The ball was a very brilliant one, and the rooms were full; many of the ladies were pretty, and all seemed rich and well educated. But there was an indefinable spirit of unrest, of effort at shining, of social anxiety, which struck Arthur as a new note in his New York social experiences; and Charlie Townley’s patronising remarks recurred again to him. When he went back to Miss Farnum, her reception duties were over; they had a waltz together, and then wandered into a conservatory for cool and rest.
“How different it all seems from New Haven,” was Arthur’s first remark; and she said yes, it did; and asked him if he were really living in New York, and if it was not Mr. Townley with whom she had seen him walking the other day.
“Mr. Townley is a great friend of mine, you must know; and I think it is too bad of him not to come to-night. And, by the way—whom were you with in the park this afternoon?”

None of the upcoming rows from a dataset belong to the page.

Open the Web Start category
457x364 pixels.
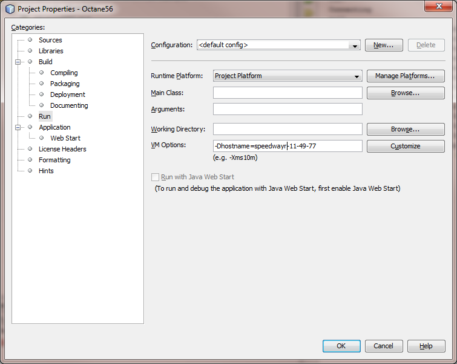pos(65,138)
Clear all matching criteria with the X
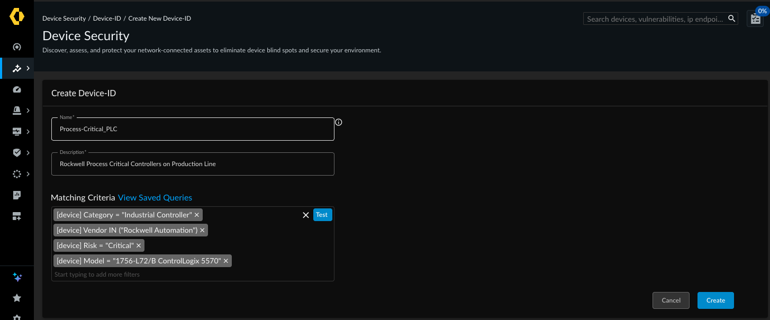 [305, 215]
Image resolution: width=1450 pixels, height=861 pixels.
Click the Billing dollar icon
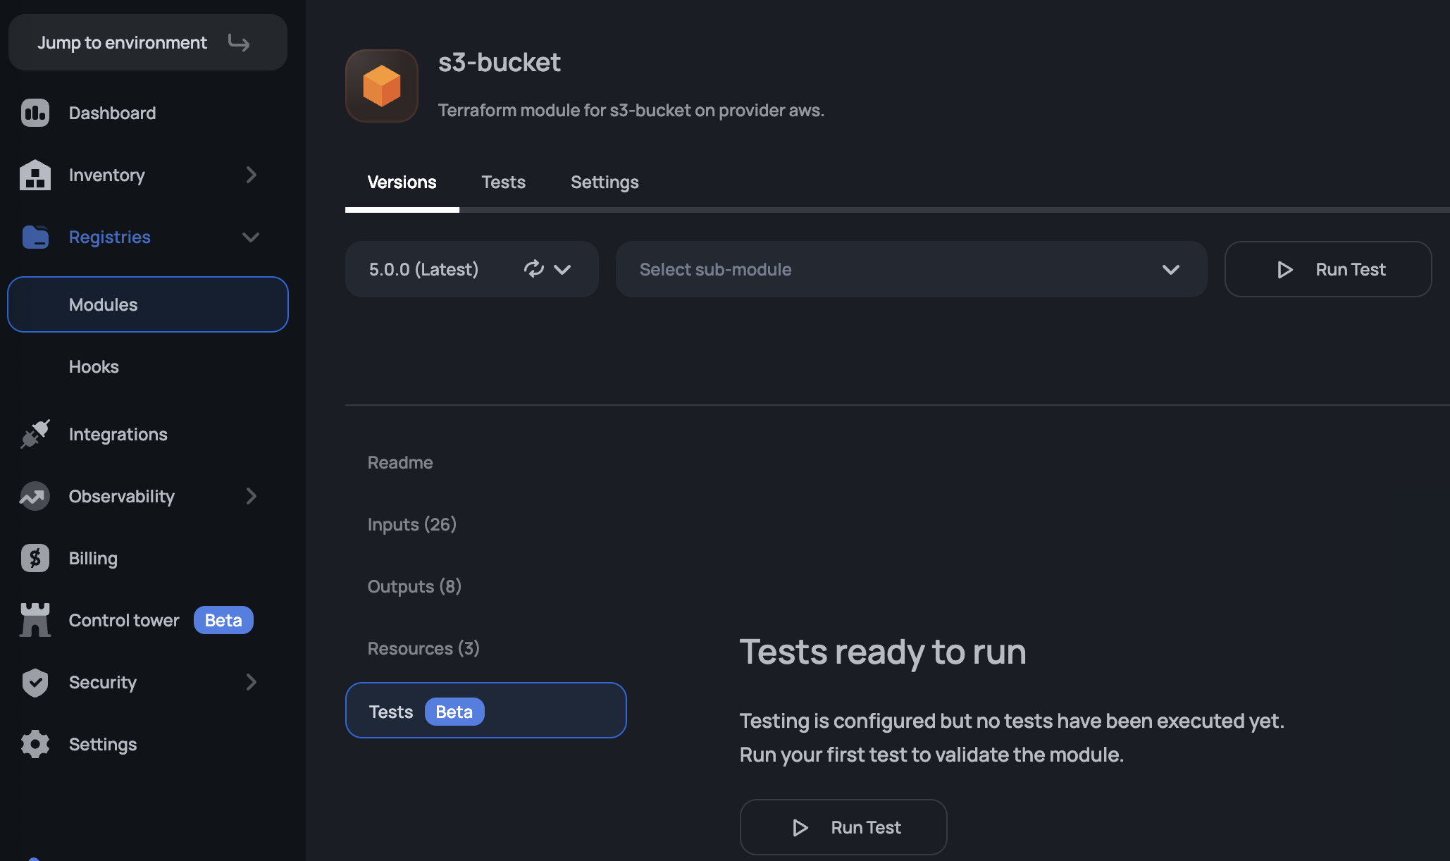[35, 558]
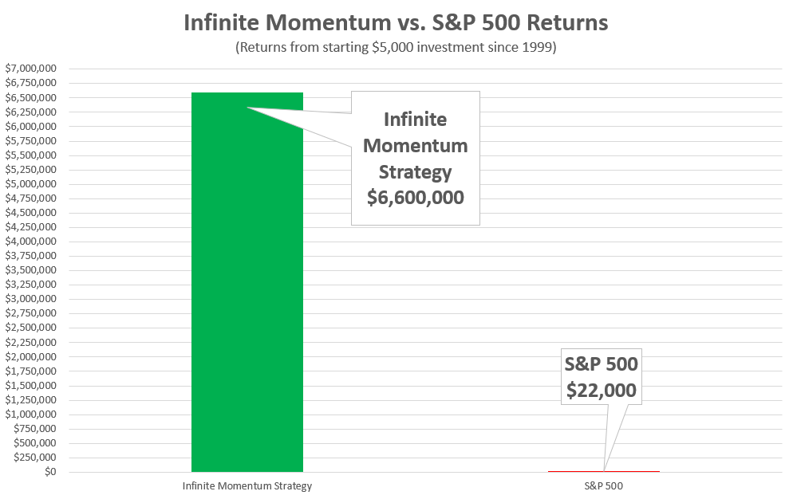Click the $1,000,000 y-axis label
The image size is (793, 499).
(31, 414)
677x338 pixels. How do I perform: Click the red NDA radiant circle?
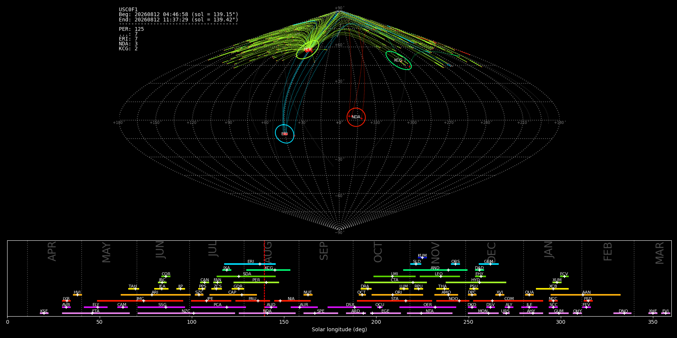point(356,117)
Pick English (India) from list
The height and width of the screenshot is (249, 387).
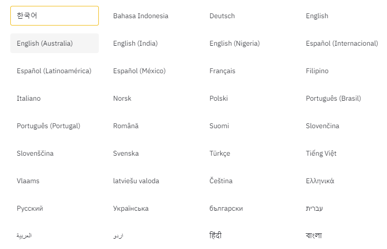[x=135, y=43]
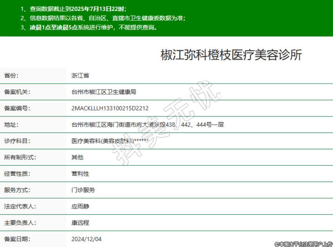Select the 备案编号 field label

coord(17,108)
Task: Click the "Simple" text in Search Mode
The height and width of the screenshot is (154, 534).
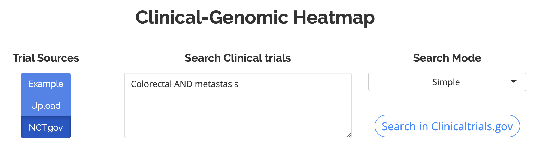Action: 446,82
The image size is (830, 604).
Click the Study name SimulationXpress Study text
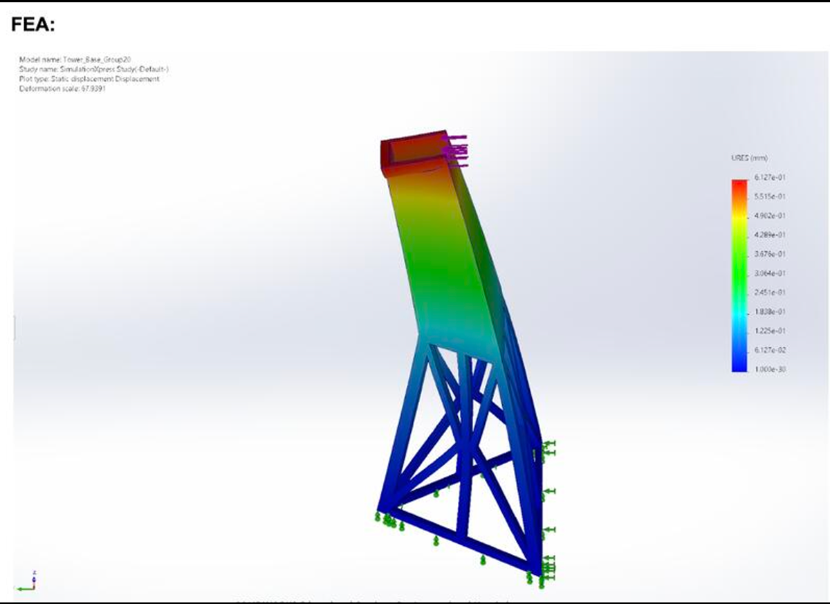click(93, 70)
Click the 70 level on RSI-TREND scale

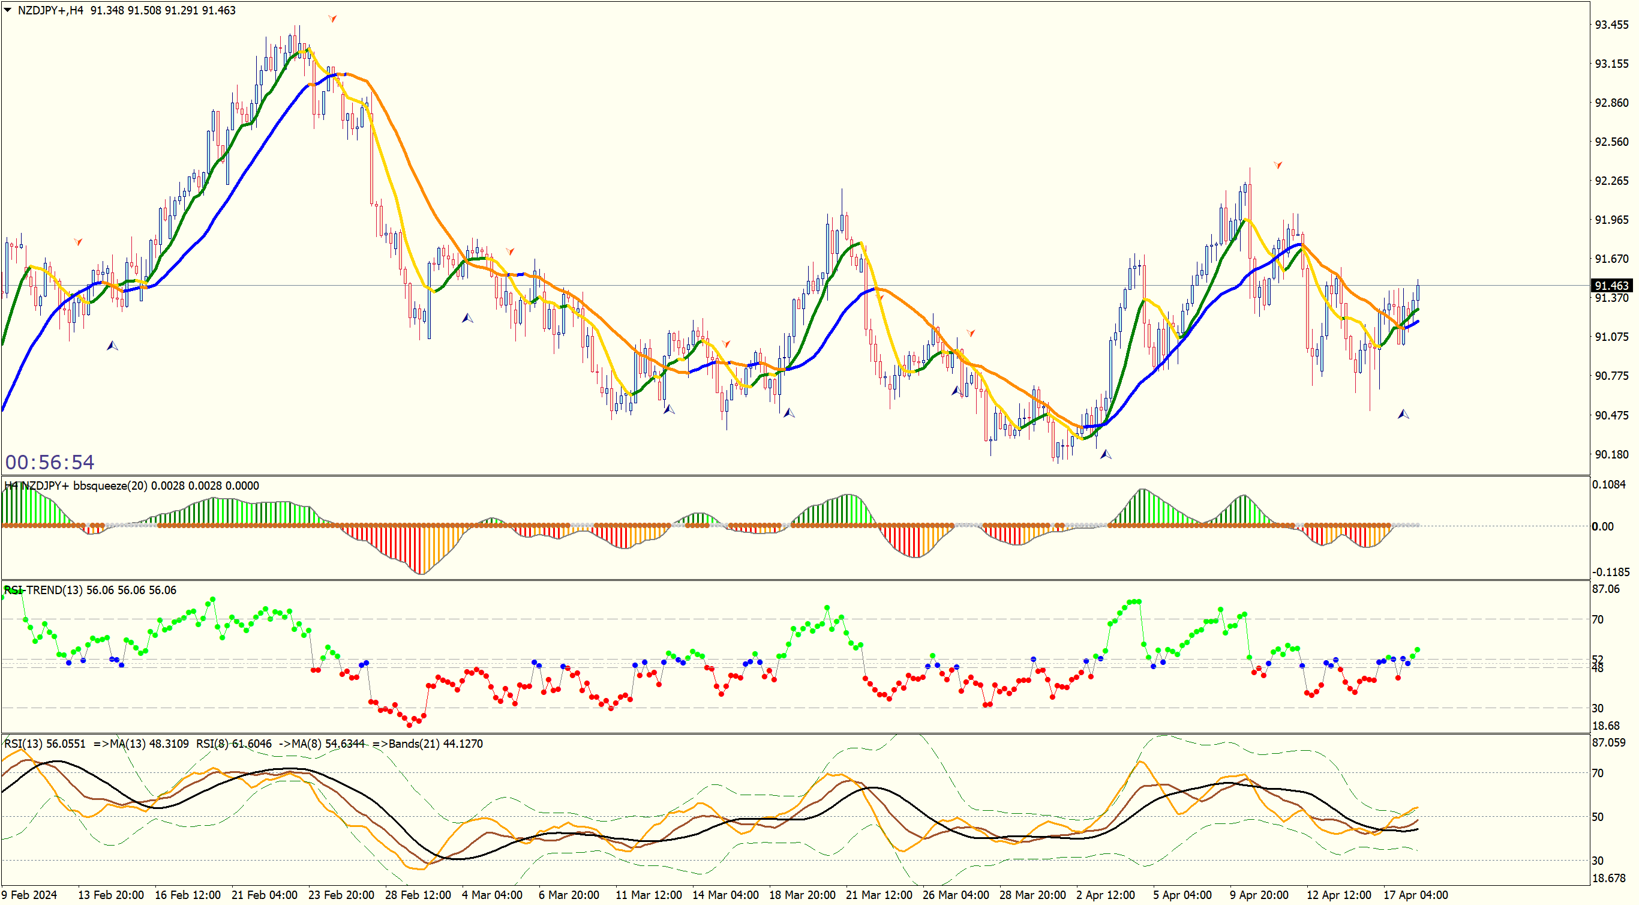[1597, 619]
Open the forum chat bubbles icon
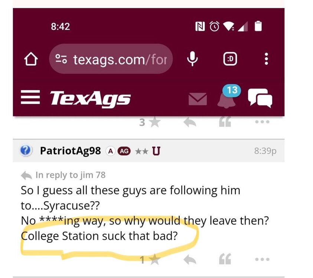This screenshot has height=278, width=313. coord(260,98)
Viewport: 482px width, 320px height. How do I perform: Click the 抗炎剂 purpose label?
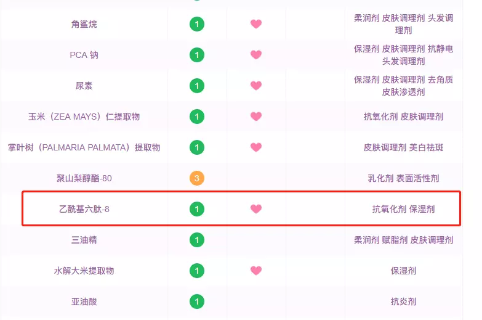tap(403, 302)
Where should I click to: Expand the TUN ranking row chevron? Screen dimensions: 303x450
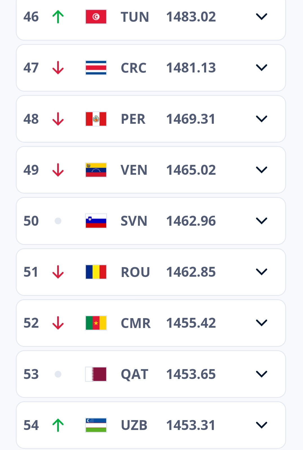tap(261, 17)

“With Mrs. Gower,” said Arthur.
“Mrs. Gower? Mrs. Levison Gower? Was it? I didn’t see—” and no one would have guessed that the acquaintance of the lady mentioned was yet an unrealised dream to Miss Farnum. She led Arthur off soon after, and presented him to some of her most particular friends; Arthur was so fortunate as to secure one of these young ladies—Miss Marie Vanderpool—for the german; and they had seats very near the head. Altogether, Arthur was in the high tide of social favor; and nearly everyone whom he met talked to him of Mrs. Gower, and he marvelled a little that that lady—who had spoken almost tragically to him of her loneliness—should have so many dear and admiring friends. When he went home, it was with three or four tinsel orders at his button-hole; and Haviland, whose coat-collar was yet undecorated, met him in the hall.
“Are you going the same way?” said he to Arthur; and when it turned out that they were, he asked him to drop in and have a cigar. Haviland knew that Arthur was a stranger in the city; and it soon turned out that they had one or two acquaintances in common. Then, as is the way of men, their conversation drifted to the last pretty face they had seen—Kitty Farnum. “She is a great friend of mine, and I stayed until the end on her account,” said Haviland; “though I don’t dance.” They stopped at Haviland’s house; and entering, Arthur was inducted into the most delightful bachelor rooms, down-stairs, filled with books, weapons, and implements for smoking.
“Yes,” said Haviland, speaking of Miss Farnum; “and it’s a great pity to see her going as she is now. Why” (he went on, in answer to an inquiring look from Arthur) “she is wild upon getting into society, as she calls it, or her mother is for her. There is a girl, rich, beautiful, refined, well educated, and she positively looks up to a set of people the whole of whom aren’t worth her little finger, as if they were divinities.”
“It certainly seems very funny, if it’s true,” said Arthur.
“Funny?” fumed Haviland, “I assure you they are as much her inferiors as they would have her theirs. Fashion is a vulgar word, and fashionable people are a fast, vulgar set; fast, because they are too empty-headed and uncultivated to enjoy any pleasure of taste or intellect, and vulgar because they are too stupid to understand any other superiority than that of mere display.”
Haviland spoke almost savagely, intemperately, as it seemed to Arthur, about such a trivial thing. “Can he be in love with her?” thought he; and he wondered why he told him all this.